Please print the listing below again, every line unchanged and in the same order.

+++ INFORMATION PROVIDED +++

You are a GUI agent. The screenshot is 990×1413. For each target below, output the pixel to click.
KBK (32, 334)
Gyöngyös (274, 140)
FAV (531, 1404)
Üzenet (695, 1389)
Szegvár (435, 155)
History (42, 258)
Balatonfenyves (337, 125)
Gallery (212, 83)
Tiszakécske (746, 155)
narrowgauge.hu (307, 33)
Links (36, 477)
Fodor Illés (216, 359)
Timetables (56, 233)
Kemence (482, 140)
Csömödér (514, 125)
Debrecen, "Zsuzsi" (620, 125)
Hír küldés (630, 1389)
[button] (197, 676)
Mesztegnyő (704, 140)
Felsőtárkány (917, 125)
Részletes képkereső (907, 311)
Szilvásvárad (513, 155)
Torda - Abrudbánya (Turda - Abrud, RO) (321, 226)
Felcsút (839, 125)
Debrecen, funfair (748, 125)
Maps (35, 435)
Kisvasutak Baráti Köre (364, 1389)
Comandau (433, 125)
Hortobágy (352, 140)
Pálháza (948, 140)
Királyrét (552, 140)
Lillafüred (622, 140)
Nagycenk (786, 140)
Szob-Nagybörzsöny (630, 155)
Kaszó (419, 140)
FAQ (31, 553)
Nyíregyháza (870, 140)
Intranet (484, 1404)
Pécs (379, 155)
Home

+++

**ANSWER TO THE TASK**:
You are a GUI agent. The screenshot is 990×1413. For each target below, output the pixel to click.
KBK (32, 334)
Gyöngyös (274, 140)
FAV (531, 1404)
Üzenet (695, 1389)
Szegvár (435, 155)
History (42, 258)
Balatonfenyves (337, 125)
Gallery (212, 83)
Tiszakécske (746, 155)
narrowgauge.hu (307, 33)
Links (36, 477)
Fodor Illés (216, 359)
Timetables (56, 233)
Kemence (482, 140)
Csömödér (514, 125)
Debrecen, "Zsuzsi" (620, 125)
Hír küldés (630, 1389)
[button] (197, 676)
Mesztegnyő (704, 140)
Felsőtárkány (917, 125)
Részletes képkereső (907, 311)
Szilvásvárad (513, 155)
Torda - Abrudbánya (Turda - Abrud, RO) (321, 226)
Felcsút (839, 125)
Debrecen, funfair (748, 125)
Maps (35, 435)
Kisvasutak Baráti Köre (364, 1389)
Comandau (433, 125)
Hortobágy (352, 140)
Pálháza (948, 140)
Királyrét (552, 140)
Lillafüred (622, 140)
Nagycenk (786, 140)
Szob-Nagybörzsöny (630, 155)
Kaszó (419, 140)
FAQ (31, 553)
Nyíregyháza (870, 140)
Intranet (484, 1404)
Pécs (379, 155)
Home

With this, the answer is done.